You see, the 1960s were a time of great social upheaval and many people chose to cope with it in a bunch of different ways.  Some chose to express themselves with music - which many did during Woodstock in 1969.  Some chose to express themselves with protests and sit-ins at major university campuses.

And, some chose to use drugs and narcotics to get through the days.

Sly Stone was one of those who fell into a life of heavy drug use.  By the time the 1970s arrived, he was a functioning drug user - he spent every waking hour high on drugs.  In fact, there were reports that Sly Stone would have guitar cases filled with cocaine for his own personal use.  Because of Sly's increasing addiction to cocaine, it caused him to miss quite a few shows that Sly & The Family Stone were scheduled to play.  These missed shows caused people to stop attending their concerts.  By the mid-1970s, their concerts - which used to sell out five years earlier - only managed to sell one-eighth of what the concert venues could hold.  Stone's repeated drug use also caused tension within the band.  Gregg Errico would be the first to leave the group, and the others soon followed.  By 1975, Sly Stone was essentially a solo artist keeping the Sly & The Family Stone name going, but due to poor sales of his future albums and his dependence on drugs, Sly Stone checked into rehab in 1984.  He did attempt a comeback of sorts in the mid-1980s, releasing a few singles here and there, but after getting arrested in 1987 for possession of cocaine, he disappeared from the music spotlight for almost twenty years.

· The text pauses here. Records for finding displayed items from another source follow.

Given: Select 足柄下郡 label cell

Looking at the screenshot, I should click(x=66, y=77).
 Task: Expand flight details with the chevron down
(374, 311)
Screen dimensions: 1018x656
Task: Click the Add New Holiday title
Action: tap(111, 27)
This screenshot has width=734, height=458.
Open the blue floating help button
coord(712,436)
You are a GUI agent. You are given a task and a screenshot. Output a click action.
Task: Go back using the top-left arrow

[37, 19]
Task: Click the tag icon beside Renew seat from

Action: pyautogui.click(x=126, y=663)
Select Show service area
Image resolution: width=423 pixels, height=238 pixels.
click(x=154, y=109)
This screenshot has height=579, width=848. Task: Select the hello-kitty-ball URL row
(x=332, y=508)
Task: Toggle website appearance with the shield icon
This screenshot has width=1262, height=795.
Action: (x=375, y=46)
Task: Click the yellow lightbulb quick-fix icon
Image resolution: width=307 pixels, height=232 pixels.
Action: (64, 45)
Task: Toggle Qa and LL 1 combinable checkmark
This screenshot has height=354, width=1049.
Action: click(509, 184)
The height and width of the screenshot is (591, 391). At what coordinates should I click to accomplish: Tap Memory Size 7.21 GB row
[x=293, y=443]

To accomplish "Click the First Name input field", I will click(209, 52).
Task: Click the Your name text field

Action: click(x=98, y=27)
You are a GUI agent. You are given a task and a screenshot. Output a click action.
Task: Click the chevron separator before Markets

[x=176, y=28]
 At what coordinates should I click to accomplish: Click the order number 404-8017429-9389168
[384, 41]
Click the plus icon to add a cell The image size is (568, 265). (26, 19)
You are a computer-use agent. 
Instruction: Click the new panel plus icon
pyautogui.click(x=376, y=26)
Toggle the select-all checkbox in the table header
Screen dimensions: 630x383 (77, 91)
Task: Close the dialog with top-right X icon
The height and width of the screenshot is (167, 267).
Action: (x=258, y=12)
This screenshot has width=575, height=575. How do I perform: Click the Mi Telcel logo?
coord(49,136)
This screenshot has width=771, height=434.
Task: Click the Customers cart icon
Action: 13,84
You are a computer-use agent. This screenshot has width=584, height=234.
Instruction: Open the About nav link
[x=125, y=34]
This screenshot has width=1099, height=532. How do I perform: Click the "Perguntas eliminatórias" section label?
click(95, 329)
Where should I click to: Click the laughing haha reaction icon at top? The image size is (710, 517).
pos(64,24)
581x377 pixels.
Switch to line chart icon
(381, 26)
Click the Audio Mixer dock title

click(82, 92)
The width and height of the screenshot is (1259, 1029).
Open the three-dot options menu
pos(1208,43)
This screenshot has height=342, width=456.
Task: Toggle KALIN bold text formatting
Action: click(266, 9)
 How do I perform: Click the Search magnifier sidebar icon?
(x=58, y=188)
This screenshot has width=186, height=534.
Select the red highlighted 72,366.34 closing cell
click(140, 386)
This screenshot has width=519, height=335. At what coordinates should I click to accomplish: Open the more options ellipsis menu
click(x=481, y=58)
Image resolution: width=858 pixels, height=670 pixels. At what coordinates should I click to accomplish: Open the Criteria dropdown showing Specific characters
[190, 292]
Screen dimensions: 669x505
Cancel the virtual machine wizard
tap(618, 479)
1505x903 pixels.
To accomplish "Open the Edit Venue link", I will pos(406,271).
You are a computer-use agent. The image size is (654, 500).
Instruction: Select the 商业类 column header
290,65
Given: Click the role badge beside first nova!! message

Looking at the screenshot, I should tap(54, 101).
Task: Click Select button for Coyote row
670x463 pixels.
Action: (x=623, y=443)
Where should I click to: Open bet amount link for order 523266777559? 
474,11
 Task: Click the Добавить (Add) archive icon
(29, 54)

His last public appearance in the music scene took place in 2006 - thirteen years after the band's 1993 induction into the Rock and Roll Hall of Fame.  Sly & The Family Stone were supposed to play a special reunion performance at the end of the Grammy Awards, and organizers were worried that he would be a no show, as he missed many of the rehearsals.

He did end up making that performance...but he left after only three minutes on stage, making it one of the weirdest live performances ever shown at a Grammy Awards ceremony. 

Not much is known about what Stone is doing these days, but it was reported that in September 2011, Stone was reportedly homeless and living in a van near Los Angeles, California.  It's been two and a half years since then, and I have to wonder what is going on with him now.

Still...regardless of Sly Stone's personal problems, 45 years ago, he was a leading figure in making sure that all people were treated with dignity and respect...and that everybody had the power to become everyday people.